Chaque année, le printemps et l’été sont l’occasion, pour de nombreux maires, de prendre des arrêtés « anti-mendicité » dans l’objectif affiché de protéger l’ordre public (pour un exemple récent, l’arrêté polémique de la Ville d’Angoulême partiellement suspendu par ordonnance du Tribunal administratif de Poitiers).

Une réglementation souvent polémique qui est source d’un abondant contentieux.

Ainsi, la juridiction administrative affine sa jurisprudence chaque année, permettant d’encadrer en droit la pratique des arrêtés anti-mendicité.

L’été 2021 n’a pas renié cette tradition.

La mendicité n’est pas un délit

L’entrée en vigueur du code pénal en 1994 a eu pour effet de supprimer le délit de mendicité et de vagabondage.

La mendicité n’est plus un délit, sauf dans le cas où en réunion et de manière agressive, ou sous la menace d’un animal dangereux, on sollicite la remise de fonds sur la voie publique (article 312-12-1 du code pénal).

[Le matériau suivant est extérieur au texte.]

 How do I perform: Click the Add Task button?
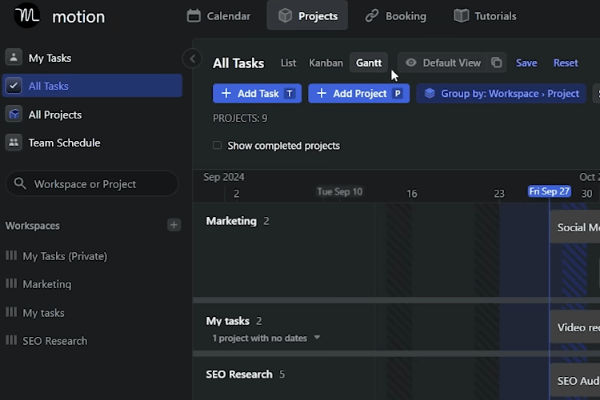tap(256, 94)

Un tel comportement est puni de six mois d’emprisonnement et de 3 750 euros d’amende.

Autrement dit,  l’encadrement de la mendicité et du vagabondage ne peut passer que par un arrêté de police du maire dans le but de préservation de l’ordre public (article L. 2212-2 CGCT), notamment l’alinéa 2 aux termes duquel le maire est chargé de :

« réprimer les atteintes à la tranquillité publique telles que les rixes et disputes accompagnées d’ameutement dans les rues, le tumulte excité dans les lieux d’assemblée publique, les attroupements, les bruits, les troubles de voisinage, les rassemblements nocturnes qui troublent le repos des habitants et tous actes de nature à compromettre la tranquillité publique ».

Or, si effectivement, la mendicité ou encore le vagabondage peuvent provoquer des troubles à l’ordre public, tant en raison de l’insécurité liée aux entraves à la libre circulation sur la voie publique ou encore l’atteinte à la salubrité publique générée par les détritus, ou encore la présence d’animaux, il n’en demeure pas moins que l’arrêté de police, susceptible d’être pris, doit être proportionné.

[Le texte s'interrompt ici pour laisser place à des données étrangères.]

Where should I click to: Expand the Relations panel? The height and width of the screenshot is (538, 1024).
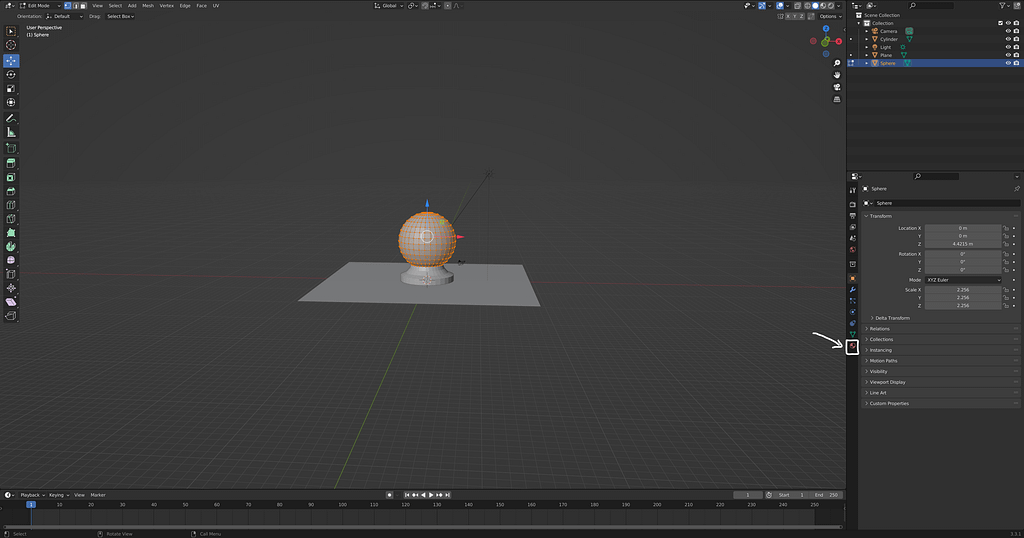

L’arrêté anti-mendicité, une mesure de police nécessairement proportionnée

L’exigence de proportionnalité de la mesure de police administrative est consacrée avec le fameux arrêt Benjamin.

Très logiquement, la jurisprudence administrative exige de l’arrêté anti-mendicité de la proportionnalité.

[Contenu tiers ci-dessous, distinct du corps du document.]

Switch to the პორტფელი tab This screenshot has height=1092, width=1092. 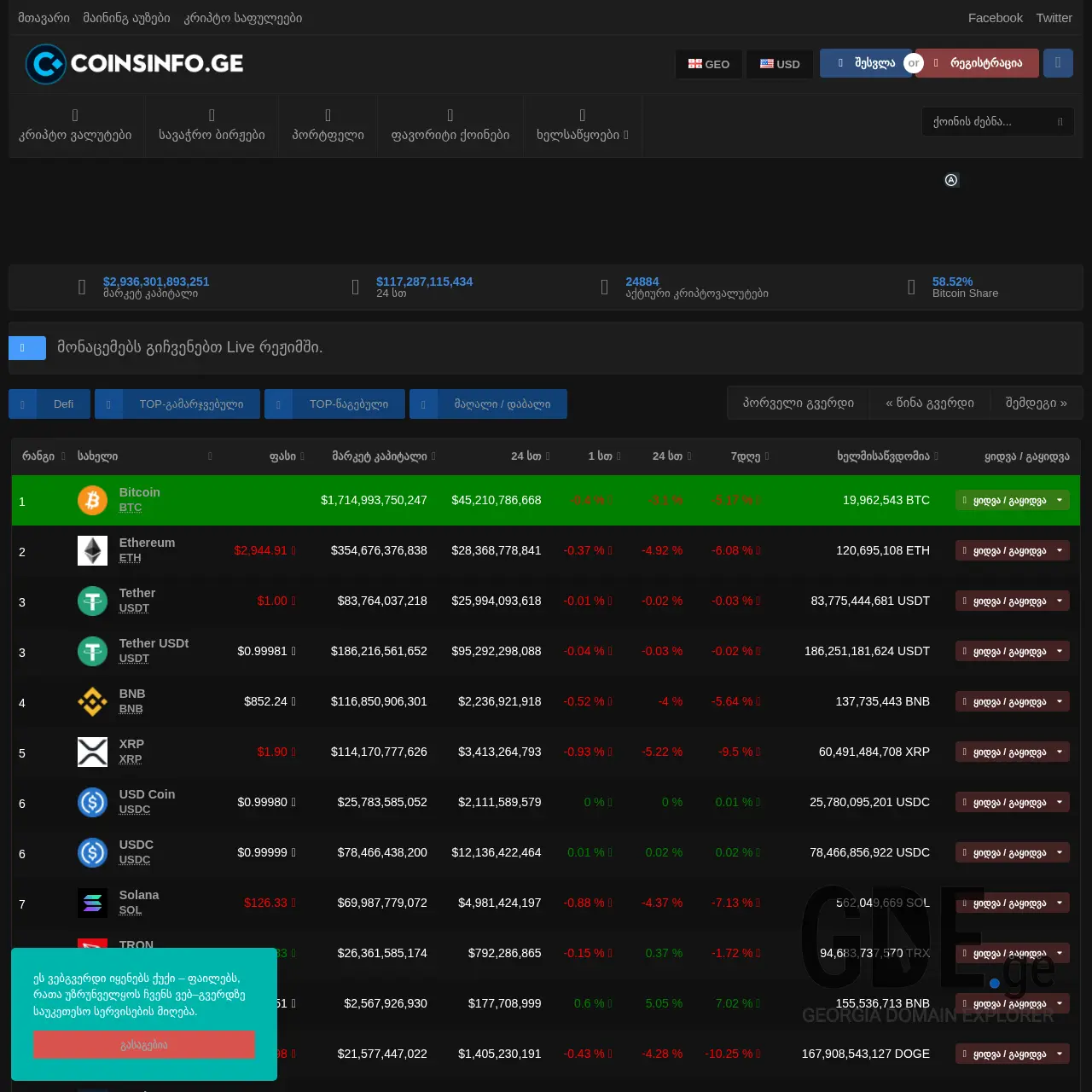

Le juge administratif sanctionne tout arrêté portant interdiction de « tous comportements constituant une atteinte au droit d’aller et venir » (CAA Bordeaux, 26 avril 1999, n° 97BX01773, Commune de Tarbes).

Autrement dit, l’arrêté anti-mendicité doit être strictement proportionné aux troubles à l’ordre public susceptibles d’être causés :

« Considérant qu’en jugeant que l’arrêté du maire de Prades en date du 30 mai 1996 réglementant notamment la mendicité comportait des dispositions limitées à la période estivale et applicables seulement à certaines voies du centre de l’agglomération et aux abords de certaines grandes surfaces , que ces mesures n’excédaient pas celles que le maire pouvait légalement édicter pour assurer préventivement, en période d’afflux touristique, la sécurité, la commodité et la tranquillité nécessaires aux usagers des voies publiques et que les restrictions imposées, compte tenu de leur limitation dans le temps et dans l’espace, ne soumettent pas les personnes concernées à des contraintes excessives autres que celles qu’impose le respect des objectifs poursuivis , la cour a suffisamment motivé son arrêt ;

Considérant qu’en jugeant que l’arrêté du maire de Prades n’interdit les actes de mendicité que durant la période estivale, du mardi au dimanche, de 9 heures à 20 heures, et dans une zone limitée au centre ville et aux abords de deux grandes surfaces, la cour n’a pas dénaturé les termes de cet arrêté ; qu’elle a pu en déduire, par une exacte qualification juridique des faits et sans erreur de droit, que le maire avait pris une mesure d’interdiction légalement justifiée par les nécessités de l’ordre public ; »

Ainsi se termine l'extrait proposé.